C’est pourtant un fait dont on colporte la rumeur, un malaise qui se répand afin d’évoquer cette sensation de vide qui succède à une plongée dans ces « stories » – car le concept « d’histoire » serait aussi « has been » que l’expression « has been ». L’aérophagie pour impression, comme d’avoir croqué dans un bonbon creux, aussitôt disparu de la langue et des souvenirs. Si l’investissement sur smartphone ne se mesure pas en deniers, il se paye au centuple en temps passé, jusqu’à créer de sérieux déficits de sommeil, jusqu’à rogner sur les interactions sociales bien réelles. L’Institut National du Sommeil et de la Vigilance publiait à ce titre les résultats d’une enquête en 2020, établissant qu’environ 45 % des adultes consultaient leurs appareils dans leur lit. Et les plus perspicaces d’entre vous verront que la transition d’une vidéo à l’autre sur ces plateformes évoque le mouvement des rouleaux des machines à sous, où s’afficheront, avec un peu de chance, les trois « lucky seven ». Après tout, ces rouleaux s’appellent « reels » en anglais – mot judicieusement choisi par Instagram pour sa variante de la vidéo courte. 

Un mot qui peut se changer en verbe par ailleurs, et désigne alors l’action de… ferrer un poisson. Carton rouge.

Nourrir les algorithmes

Cinquante pommes font une cagette, cent vidéos TikTok ne font pas un film, mille deux-cents posts ne font pas un livre.

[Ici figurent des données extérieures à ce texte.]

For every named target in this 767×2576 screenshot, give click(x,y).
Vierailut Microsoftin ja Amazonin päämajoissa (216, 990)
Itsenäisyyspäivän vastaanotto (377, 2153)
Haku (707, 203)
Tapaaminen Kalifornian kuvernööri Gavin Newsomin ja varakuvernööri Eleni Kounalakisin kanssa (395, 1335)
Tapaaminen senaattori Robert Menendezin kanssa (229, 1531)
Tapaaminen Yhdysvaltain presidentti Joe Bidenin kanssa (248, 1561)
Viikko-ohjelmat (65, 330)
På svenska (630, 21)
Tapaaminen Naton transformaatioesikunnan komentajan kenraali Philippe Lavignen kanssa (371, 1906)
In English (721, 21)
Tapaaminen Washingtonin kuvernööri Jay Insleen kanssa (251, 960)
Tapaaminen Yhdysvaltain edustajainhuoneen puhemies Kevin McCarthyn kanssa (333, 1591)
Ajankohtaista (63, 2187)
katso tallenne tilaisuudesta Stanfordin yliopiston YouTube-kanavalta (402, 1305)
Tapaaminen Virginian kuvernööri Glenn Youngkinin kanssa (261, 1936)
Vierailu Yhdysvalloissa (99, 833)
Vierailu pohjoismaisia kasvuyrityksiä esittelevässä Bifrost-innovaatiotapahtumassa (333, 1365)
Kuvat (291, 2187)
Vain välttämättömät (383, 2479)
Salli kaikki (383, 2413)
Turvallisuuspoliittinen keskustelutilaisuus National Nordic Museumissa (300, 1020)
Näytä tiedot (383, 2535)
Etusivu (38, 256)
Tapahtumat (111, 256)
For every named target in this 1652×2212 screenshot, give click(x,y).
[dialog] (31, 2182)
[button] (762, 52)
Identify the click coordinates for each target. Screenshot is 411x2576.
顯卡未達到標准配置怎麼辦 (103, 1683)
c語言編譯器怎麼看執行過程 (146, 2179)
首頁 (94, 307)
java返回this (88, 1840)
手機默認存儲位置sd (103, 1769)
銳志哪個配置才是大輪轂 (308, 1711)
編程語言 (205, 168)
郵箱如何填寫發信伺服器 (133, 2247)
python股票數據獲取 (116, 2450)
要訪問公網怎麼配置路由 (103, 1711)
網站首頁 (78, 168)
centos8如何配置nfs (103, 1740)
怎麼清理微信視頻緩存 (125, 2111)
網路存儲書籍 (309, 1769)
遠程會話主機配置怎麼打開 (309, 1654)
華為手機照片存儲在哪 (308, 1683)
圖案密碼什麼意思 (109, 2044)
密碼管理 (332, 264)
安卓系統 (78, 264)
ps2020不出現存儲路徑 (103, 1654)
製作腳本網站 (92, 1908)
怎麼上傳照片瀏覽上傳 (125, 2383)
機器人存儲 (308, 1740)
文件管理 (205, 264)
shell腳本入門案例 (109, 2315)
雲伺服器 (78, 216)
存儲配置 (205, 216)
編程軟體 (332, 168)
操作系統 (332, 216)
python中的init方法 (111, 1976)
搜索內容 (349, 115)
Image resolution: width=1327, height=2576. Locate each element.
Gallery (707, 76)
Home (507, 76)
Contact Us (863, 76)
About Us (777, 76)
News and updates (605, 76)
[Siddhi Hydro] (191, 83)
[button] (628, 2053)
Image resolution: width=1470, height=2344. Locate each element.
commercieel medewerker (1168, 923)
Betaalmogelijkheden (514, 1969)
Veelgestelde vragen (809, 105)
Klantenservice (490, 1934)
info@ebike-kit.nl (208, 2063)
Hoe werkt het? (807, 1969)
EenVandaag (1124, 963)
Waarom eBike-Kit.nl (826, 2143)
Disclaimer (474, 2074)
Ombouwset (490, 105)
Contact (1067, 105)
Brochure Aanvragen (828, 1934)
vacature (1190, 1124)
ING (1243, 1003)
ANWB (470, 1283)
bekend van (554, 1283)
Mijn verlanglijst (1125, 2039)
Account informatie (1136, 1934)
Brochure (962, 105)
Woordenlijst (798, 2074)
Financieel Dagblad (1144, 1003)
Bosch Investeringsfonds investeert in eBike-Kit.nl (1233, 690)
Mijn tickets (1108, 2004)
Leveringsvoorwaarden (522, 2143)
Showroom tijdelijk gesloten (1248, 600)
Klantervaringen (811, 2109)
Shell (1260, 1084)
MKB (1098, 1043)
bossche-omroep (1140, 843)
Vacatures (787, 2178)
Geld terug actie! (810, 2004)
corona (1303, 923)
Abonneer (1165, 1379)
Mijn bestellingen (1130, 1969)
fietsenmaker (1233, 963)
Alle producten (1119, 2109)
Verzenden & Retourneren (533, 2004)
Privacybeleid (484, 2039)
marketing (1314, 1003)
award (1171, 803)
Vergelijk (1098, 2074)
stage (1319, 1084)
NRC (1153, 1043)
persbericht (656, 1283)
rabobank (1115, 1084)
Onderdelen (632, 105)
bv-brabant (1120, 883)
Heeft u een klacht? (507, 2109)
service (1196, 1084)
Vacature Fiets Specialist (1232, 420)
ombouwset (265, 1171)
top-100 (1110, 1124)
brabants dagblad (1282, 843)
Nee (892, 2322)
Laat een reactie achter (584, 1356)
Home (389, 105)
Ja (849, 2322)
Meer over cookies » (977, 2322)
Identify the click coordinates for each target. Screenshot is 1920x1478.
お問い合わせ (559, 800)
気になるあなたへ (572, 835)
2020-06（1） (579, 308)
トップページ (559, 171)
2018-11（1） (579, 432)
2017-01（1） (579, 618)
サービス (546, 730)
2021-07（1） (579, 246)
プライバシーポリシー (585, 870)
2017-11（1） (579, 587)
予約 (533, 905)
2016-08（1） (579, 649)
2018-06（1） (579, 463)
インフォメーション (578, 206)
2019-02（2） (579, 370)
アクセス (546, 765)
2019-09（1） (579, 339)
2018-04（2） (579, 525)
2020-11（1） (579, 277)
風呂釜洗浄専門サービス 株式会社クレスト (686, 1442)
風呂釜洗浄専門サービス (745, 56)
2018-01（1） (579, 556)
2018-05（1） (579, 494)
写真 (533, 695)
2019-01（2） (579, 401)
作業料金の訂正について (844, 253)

Facebook, Instagram, LinkedIn – dans les nouveaux environnements de lecture comme ailleurs, satisfaire aux exigences des algorithmes semble demeurer crucial pour se constituer un public. Et puisqu’il s’agit d’un paradigme où tout est question de chiffres, les experts de l’attention eurent tôt fait de proposer cette formule pour adapter aux lettres : « si vous avez suffisamment de matière pour composer un livre, pourquoi ne pas la subdiviser en une myriade de posts afin d’alimenter votre compte ? » Un calcul irréprochable dans la théorie, puisqu’il peut transformer une somme de trois-cents pages en trois-cents sommes d’une page, en six-cents sommes d’une demi-page – en mille-deux-cents sommes d’un post. Le dieu algorithme en est repu. 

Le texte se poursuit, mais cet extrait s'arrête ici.